* Dataset excerpts
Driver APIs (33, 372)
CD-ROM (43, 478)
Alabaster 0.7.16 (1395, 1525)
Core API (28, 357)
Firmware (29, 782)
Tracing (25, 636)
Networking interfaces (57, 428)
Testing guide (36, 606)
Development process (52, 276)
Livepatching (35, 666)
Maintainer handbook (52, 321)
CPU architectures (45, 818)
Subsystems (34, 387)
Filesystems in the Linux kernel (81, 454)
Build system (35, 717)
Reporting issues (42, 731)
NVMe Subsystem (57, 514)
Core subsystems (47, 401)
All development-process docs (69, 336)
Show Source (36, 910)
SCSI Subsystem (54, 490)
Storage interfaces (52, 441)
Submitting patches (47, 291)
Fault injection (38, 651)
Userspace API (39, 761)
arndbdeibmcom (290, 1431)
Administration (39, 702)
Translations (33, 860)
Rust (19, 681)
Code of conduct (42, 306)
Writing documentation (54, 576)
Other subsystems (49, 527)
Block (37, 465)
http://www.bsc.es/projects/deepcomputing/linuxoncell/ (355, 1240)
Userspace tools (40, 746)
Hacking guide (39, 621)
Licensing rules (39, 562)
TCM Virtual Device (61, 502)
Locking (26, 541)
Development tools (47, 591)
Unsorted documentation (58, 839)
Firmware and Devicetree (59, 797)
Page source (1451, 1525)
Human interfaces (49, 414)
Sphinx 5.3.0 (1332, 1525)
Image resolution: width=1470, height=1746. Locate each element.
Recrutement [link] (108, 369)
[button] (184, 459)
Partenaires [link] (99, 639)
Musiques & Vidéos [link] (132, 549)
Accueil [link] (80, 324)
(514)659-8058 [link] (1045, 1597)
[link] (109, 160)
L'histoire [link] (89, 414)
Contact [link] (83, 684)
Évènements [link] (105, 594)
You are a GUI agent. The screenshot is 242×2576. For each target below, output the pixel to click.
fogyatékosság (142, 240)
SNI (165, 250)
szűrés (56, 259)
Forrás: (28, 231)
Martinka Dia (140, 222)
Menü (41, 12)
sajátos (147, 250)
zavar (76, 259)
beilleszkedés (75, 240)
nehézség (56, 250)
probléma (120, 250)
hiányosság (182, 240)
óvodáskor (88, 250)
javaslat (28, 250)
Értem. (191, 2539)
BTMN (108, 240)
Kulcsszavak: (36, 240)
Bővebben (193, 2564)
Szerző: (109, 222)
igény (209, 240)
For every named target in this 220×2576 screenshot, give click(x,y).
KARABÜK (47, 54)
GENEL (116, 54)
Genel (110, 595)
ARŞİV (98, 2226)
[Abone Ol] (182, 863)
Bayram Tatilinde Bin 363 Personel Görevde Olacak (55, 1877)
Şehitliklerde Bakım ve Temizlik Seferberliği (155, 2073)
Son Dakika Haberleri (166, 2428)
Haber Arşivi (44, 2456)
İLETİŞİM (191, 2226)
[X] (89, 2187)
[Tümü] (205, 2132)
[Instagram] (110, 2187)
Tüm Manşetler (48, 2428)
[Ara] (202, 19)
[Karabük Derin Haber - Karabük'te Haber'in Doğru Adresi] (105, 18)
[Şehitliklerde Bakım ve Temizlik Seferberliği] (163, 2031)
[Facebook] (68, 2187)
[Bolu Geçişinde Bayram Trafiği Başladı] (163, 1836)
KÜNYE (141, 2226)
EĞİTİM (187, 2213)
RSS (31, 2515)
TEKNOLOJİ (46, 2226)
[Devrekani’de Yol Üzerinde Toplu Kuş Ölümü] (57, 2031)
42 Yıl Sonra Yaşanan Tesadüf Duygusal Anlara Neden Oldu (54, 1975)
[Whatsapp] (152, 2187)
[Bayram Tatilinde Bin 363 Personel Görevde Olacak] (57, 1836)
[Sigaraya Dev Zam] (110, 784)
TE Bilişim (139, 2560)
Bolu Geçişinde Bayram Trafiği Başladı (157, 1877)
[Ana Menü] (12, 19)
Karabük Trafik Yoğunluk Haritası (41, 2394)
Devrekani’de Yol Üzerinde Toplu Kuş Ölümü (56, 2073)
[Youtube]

* Exercise
Gather every line from the listing above in which the word "Başladı" appears.

* Result for this task
[Bolu Geçişinde Bayram Trafiği Başladı] (163, 1836)
Bolu Geçişinde Bayram Trafiği Başladı (157, 1877)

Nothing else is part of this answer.